The Air Force’s budget request includes the divestiture of the A-10 Thunderbolt II, a $4.7 billion savings, to put toward the modernization of the aging fighter fleet across the Future Years Defense Plan, as well as procure and modernize additional aircraft, he explained.

“The (President’s Budget) levels work to maximize the contributions of our total force, reinforce investments in nuclear deterrence, space control operations, emphasize global long range and non-permissive capabilities, and preserve the Air Force’s top three procurement programs: the F-35A (Lightning II), KC-46A (Pegasus) and Long Range Strike Bomber,” Holmes said.

The future of America’s airpower relies heavily on a substantial budget to maximize the narrowing technology and capability gap between the U.S. and its potential adversaries, said Maj. Gen. Timothy M. Ray, the Air Force assistant secretary for acquisition office and director of global power programs.

“Our adversaries are developing technologies and capabilities that tend to shape and deter our mission,” Ray said. “We recognize we cannot maintain our edge through technology alone. It will require fresh thinking and innovation regarding how we acquire and manage our acquisition process.”

The Air Force acquisition enterprise is focusing on agile and affordable systems and programs going forward, ensuring they are getting the best value out of every taxpayer dollar spent, he explained.

“Given the current budget realities, we must make wise fiscal decisions that allow us to remain the premier Air Force in the world,” Ray said. “Affordable systems are critical to provide the right balance between capacity and modernization.
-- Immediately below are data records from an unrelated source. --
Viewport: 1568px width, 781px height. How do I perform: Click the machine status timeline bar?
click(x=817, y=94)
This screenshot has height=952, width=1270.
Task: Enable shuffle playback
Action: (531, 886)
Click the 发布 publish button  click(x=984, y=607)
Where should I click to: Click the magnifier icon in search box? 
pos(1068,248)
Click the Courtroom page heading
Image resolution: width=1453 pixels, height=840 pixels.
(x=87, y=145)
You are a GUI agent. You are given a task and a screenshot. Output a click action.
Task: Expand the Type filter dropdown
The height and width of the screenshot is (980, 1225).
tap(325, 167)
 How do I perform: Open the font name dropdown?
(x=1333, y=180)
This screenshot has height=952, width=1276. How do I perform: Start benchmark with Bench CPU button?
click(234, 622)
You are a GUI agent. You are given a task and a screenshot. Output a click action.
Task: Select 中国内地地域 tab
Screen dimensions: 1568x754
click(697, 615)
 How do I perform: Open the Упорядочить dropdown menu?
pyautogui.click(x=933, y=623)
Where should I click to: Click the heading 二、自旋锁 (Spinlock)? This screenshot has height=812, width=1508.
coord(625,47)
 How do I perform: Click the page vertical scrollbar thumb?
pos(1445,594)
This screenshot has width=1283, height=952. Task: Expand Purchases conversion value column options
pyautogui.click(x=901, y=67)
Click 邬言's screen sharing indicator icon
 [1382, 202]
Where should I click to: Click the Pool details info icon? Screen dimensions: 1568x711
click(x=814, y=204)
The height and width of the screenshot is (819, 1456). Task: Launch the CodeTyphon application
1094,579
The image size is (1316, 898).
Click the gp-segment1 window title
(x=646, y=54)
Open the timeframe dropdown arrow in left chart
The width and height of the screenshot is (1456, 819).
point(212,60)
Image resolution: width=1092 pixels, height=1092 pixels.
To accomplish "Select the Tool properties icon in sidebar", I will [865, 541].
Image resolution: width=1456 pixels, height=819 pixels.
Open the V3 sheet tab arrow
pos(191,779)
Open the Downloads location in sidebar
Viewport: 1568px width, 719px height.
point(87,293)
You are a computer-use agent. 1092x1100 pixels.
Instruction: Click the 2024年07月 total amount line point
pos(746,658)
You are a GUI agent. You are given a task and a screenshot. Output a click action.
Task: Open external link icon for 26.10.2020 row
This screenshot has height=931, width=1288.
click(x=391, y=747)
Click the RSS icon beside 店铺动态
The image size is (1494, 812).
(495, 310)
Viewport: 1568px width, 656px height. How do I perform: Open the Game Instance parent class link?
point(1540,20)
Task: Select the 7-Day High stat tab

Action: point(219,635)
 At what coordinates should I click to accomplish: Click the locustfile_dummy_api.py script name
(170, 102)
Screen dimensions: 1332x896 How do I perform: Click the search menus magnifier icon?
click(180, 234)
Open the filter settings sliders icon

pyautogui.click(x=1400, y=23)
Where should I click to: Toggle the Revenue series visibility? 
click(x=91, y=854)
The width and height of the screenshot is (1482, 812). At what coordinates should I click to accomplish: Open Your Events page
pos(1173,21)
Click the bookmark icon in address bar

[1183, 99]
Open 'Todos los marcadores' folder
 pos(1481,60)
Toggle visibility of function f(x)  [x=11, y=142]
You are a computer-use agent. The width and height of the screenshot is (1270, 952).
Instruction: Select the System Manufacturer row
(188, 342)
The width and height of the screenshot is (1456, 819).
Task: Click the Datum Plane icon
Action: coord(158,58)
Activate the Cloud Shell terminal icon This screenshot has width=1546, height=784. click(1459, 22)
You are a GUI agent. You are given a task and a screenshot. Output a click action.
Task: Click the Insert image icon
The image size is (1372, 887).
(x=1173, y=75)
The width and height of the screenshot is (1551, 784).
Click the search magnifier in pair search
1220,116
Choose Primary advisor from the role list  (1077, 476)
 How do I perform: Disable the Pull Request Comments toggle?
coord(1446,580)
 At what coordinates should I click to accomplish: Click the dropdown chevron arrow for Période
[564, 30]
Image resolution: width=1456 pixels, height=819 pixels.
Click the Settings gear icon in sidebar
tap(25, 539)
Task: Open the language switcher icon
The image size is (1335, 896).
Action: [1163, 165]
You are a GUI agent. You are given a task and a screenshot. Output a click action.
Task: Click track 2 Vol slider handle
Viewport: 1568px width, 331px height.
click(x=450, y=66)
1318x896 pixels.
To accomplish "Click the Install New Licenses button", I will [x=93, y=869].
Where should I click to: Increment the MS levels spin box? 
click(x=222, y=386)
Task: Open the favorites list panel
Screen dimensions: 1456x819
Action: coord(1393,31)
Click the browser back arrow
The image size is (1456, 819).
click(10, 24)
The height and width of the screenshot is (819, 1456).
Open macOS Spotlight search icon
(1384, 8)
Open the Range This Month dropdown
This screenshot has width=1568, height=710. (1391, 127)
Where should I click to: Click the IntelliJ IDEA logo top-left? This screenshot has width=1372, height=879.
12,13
We must continue to strive to be good stewards of tax payer dollars.”

Both generals thanked the committee members for their continued support of America’s Airmen and their families, and reemphasized the importance of appropriate funding for air superiority.

“Our (fiscal year 2016) budget takes steps to balance the many challenges we face in capacity, capability and readiness,” Holmes said. “Any return to sequestration-level funding will directly impact all three areas, leaving us smaller, less ready, with less of an advantage over our potential adversaries.”